Some examples of measures of aspects of biodiversity
Most measures are concerned with either the genetic or the species level (Gaston 1996a).
Species richness (the number of species) at different scales is a frequently used measure
of biodiversity (Gaston 1996b, Lévêque and Mounolou 2001). This is usually taxon
related and/or limited, e.g. the number of plant and/or animal species without considering
microbes.
Indices may be based on models of diversity. The Shannon-Wiener Index is a commonly
used diversity index (Wikipedia Contributors 2006a). The Shannon-Wiener Index is also
known as the Shannon Index or the Shannon-Weaver Index. The Shannon Index is a
non-parametric index of species diversity used to compare the biodiversity of different
areas (Southwood and Henderson 2000, Wikipedia Contributors 2006a).
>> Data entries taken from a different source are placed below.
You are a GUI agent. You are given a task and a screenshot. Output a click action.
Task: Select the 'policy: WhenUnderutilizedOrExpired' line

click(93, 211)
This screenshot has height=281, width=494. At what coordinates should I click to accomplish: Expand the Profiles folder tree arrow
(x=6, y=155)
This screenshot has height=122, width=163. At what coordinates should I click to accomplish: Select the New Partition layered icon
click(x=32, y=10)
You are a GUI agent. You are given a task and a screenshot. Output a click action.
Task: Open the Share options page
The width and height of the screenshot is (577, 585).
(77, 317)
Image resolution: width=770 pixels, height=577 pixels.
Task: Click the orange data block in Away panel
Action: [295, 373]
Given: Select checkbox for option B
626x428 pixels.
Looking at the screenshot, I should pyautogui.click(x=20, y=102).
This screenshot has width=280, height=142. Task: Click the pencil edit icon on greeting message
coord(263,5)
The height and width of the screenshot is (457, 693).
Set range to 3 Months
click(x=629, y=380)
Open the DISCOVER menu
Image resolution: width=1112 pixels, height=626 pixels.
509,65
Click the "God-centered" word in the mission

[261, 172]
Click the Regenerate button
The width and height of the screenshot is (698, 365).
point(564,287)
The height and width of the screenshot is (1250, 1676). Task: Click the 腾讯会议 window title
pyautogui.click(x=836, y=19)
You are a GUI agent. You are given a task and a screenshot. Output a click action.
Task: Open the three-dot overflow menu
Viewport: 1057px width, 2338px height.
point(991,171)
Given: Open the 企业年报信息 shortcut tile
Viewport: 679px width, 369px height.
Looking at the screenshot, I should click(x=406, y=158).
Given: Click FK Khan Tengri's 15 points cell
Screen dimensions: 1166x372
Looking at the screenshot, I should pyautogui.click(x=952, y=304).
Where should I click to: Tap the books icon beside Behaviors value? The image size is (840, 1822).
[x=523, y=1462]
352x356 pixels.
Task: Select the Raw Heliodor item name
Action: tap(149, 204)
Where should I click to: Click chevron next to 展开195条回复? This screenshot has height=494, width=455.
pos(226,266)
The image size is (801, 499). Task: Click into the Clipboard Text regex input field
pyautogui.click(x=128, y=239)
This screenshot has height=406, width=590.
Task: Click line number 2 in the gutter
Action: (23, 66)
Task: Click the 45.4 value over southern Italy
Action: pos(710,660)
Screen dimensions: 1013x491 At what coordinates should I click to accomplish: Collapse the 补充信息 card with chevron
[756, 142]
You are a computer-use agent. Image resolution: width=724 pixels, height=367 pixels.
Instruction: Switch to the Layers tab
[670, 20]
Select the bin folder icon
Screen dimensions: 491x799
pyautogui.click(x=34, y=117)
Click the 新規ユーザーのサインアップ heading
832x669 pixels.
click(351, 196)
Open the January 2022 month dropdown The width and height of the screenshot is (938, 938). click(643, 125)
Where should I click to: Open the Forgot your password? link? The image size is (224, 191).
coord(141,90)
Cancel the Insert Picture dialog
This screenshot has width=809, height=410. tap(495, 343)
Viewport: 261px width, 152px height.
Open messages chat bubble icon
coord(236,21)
Biomass measures productivity – a different aspect of biodiversity. In plants, it may be
limited to the above ground biomass (Chapman 1976).
Additional Notes
Measures of diversity using species richness from Southwood and Henderson (2000)
(p463). Alpha diversity (α diversity) is the species richness within a community or
habitat. Beta diversity (β diversity) measures “the rate and extent of change in species”
composition along a gradient between habitats. Gamma diversity (γ diversity) is the
species richness “of a range of habitats in” a given area, which comprises “the α diversity
of the habitats” combined “with the extent of the β diversity between them.”
Last slide
I hope that you found chapter 1 informative and that you will enjoy chapter 2. The
picture shows a springbuck (Antidorcas marsupialis).